[Stored items]
┌──

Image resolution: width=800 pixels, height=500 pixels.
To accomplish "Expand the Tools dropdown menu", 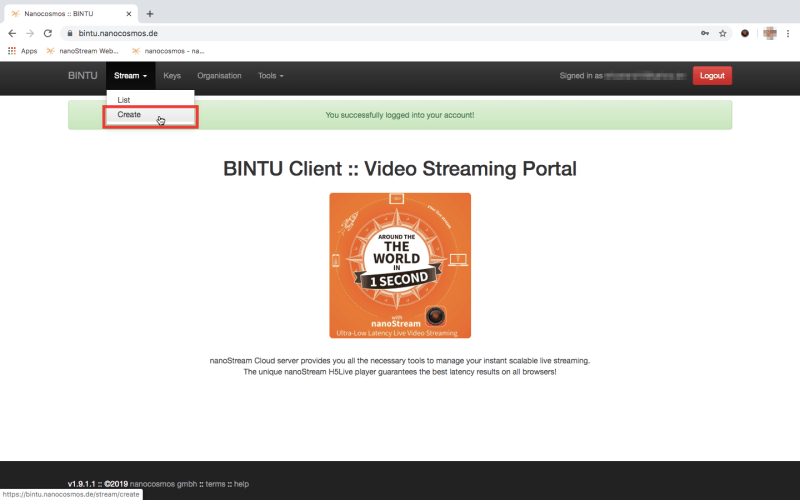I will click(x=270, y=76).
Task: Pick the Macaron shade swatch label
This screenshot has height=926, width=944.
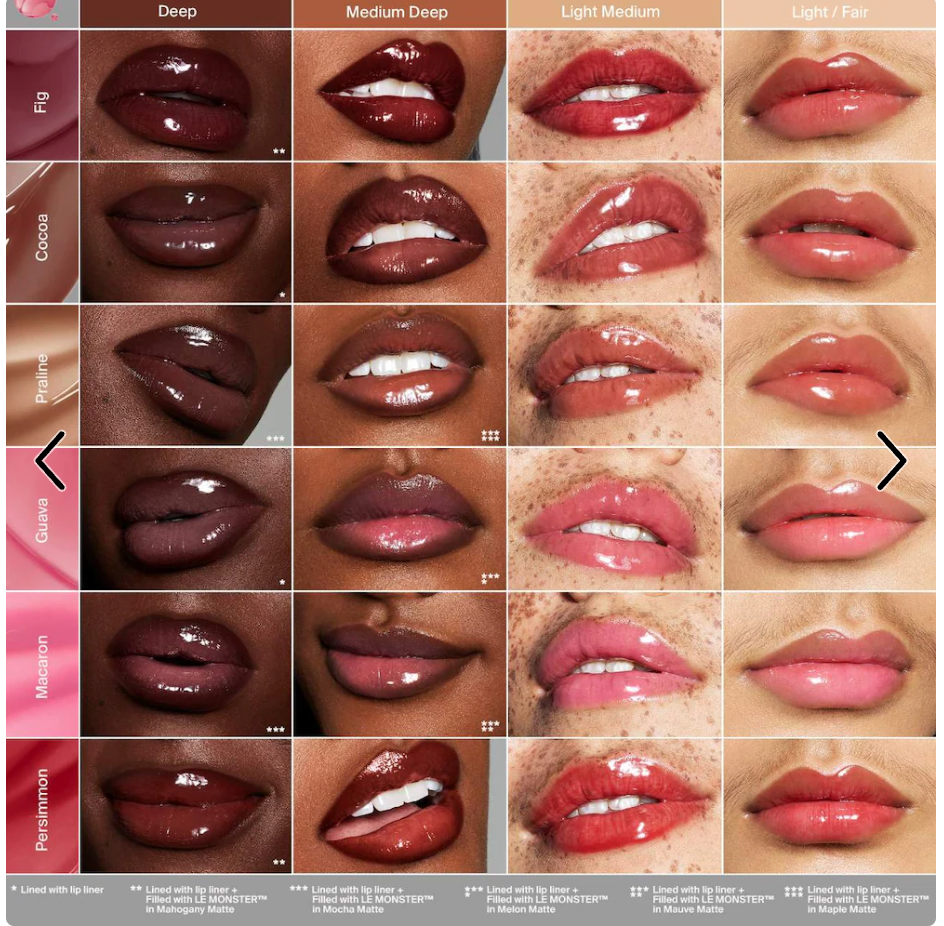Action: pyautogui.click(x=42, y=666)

└──

What you are asked to do: Every line from the one that contains "Task: Pick the Macaron shade swatch label" through the end of the records above is to be reproduced exactly; no picture goes in the copy.

Output:
Task: Pick the Macaron shade swatch label
This screenshot has height=926, width=944.
Action: pyautogui.click(x=42, y=666)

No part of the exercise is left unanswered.